ASSIGNMENT:
Every line from the one with "The width and" through the end of the entries below should be written out exactly; the pictures should not.

Saved data entries:

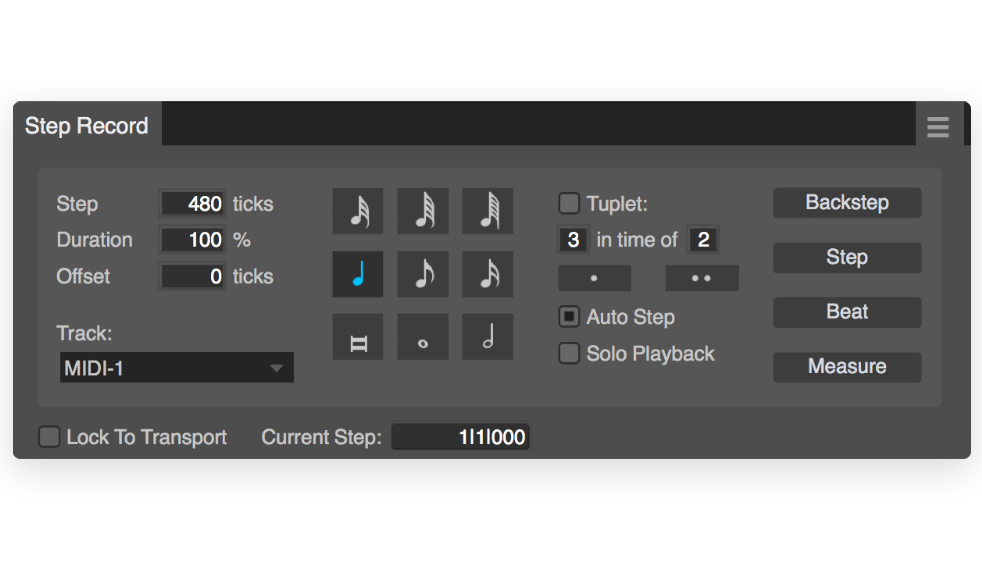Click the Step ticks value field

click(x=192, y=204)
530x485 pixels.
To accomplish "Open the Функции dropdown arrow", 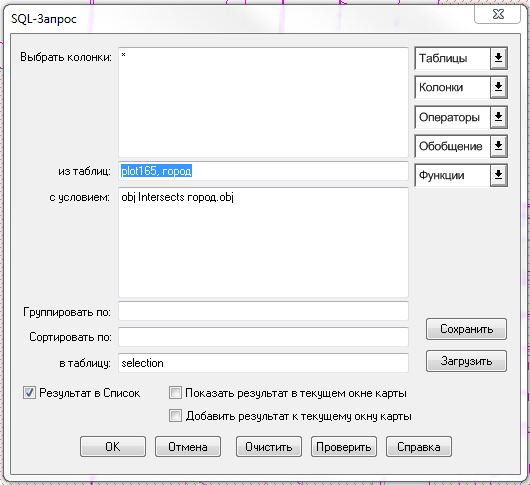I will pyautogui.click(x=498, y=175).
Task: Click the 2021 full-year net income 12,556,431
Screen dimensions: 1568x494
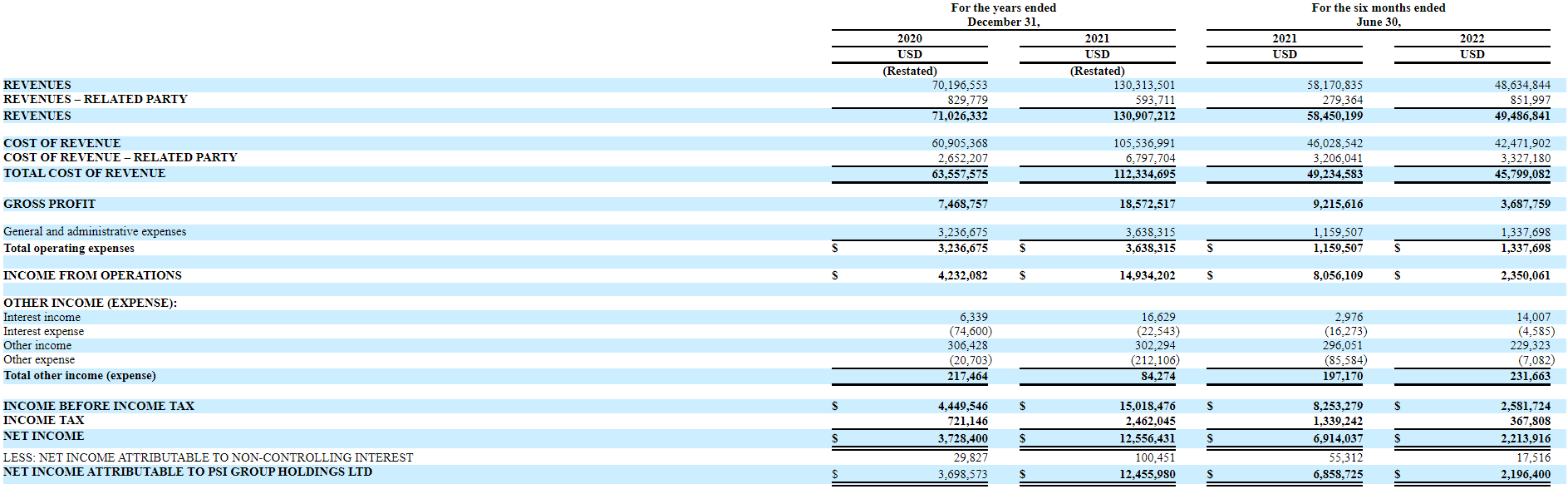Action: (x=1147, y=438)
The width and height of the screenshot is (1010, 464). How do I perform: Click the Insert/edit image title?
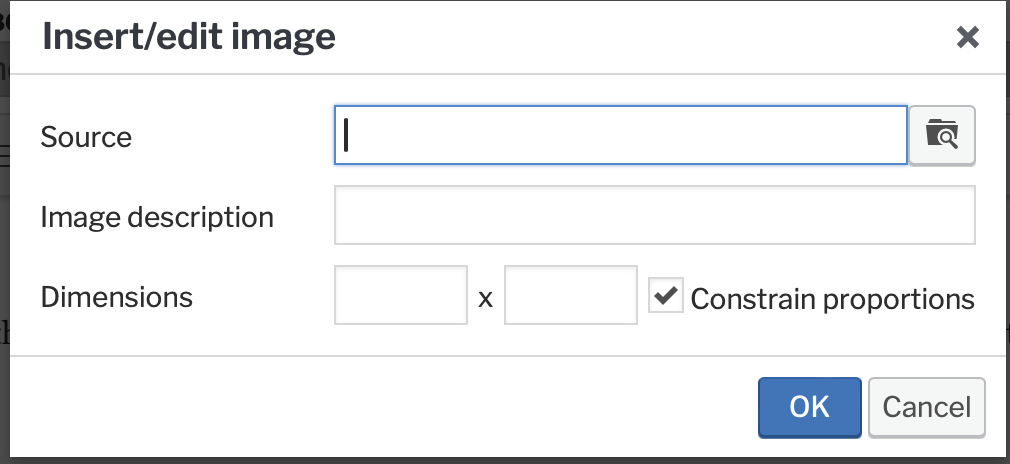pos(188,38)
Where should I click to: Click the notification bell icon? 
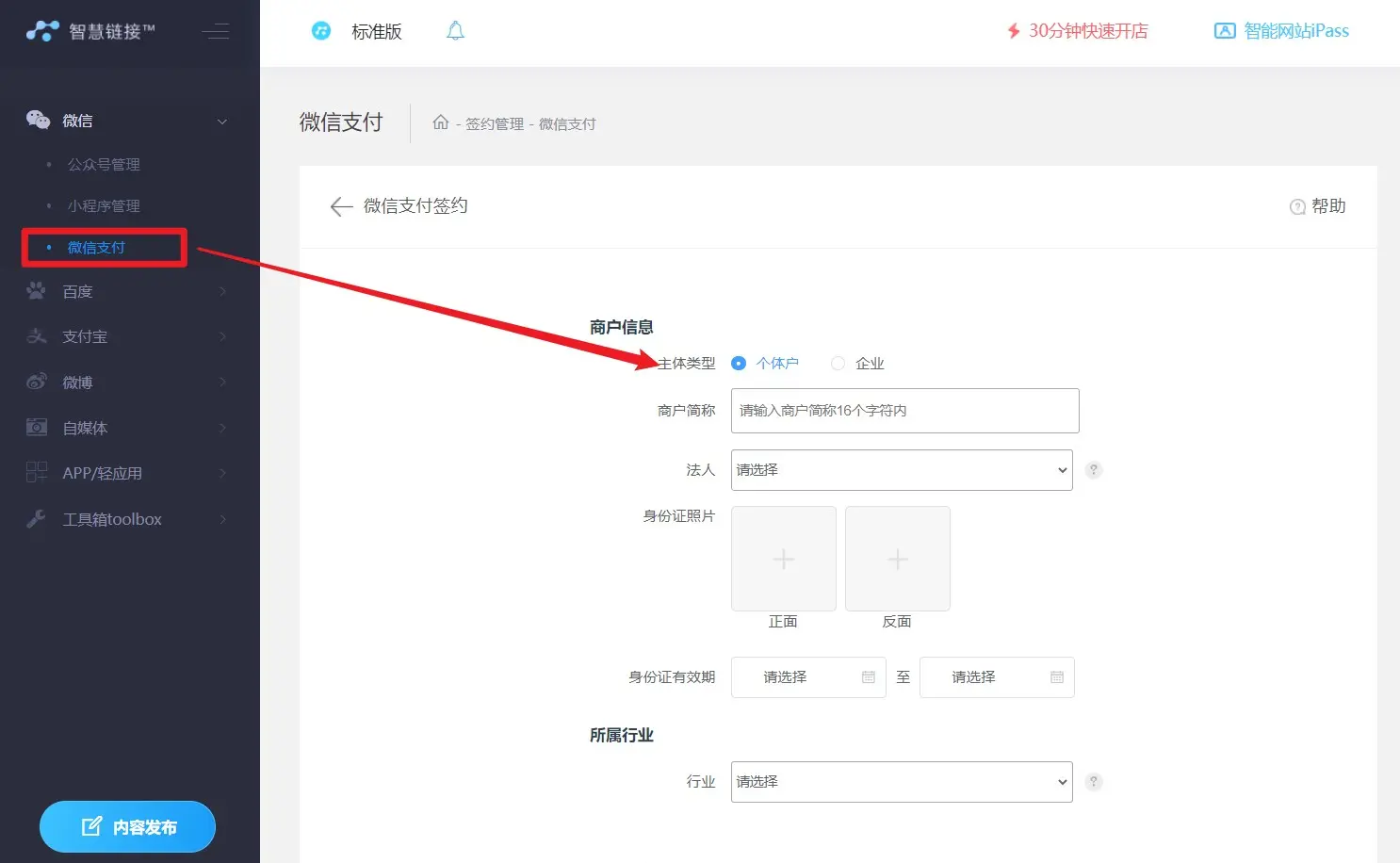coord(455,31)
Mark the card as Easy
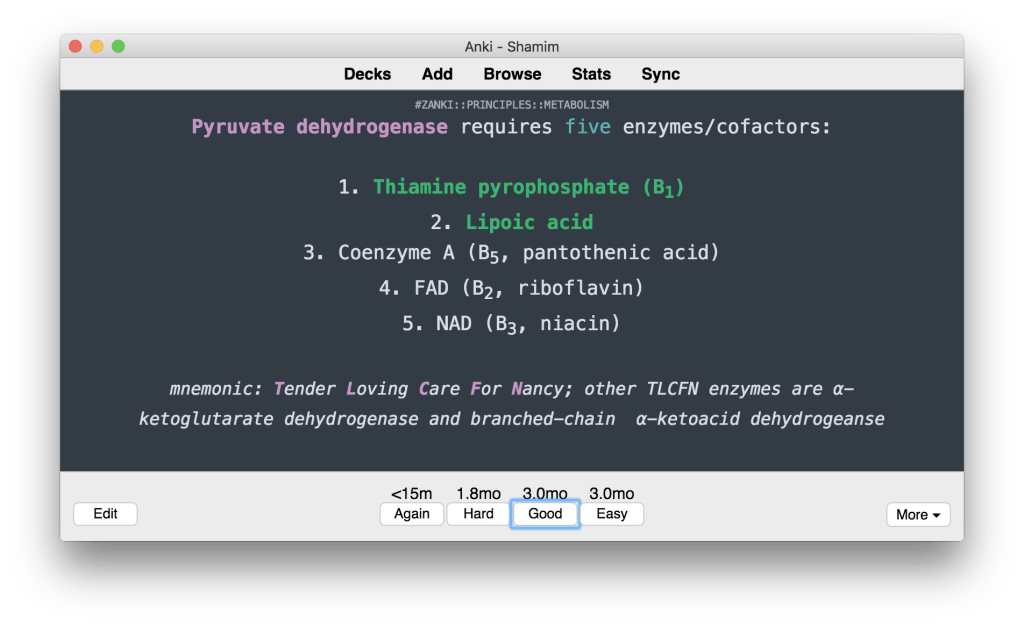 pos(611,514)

PROBLEM SOLUTION:
The width and height of the screenshot is (1010, 464). How do I perform: Click the Insert/edit image title?
pos(188,38)
Where should I click to: Click the notification bell icon? 
coord(455,31)
Mark the card as Easy
 pos(611,514)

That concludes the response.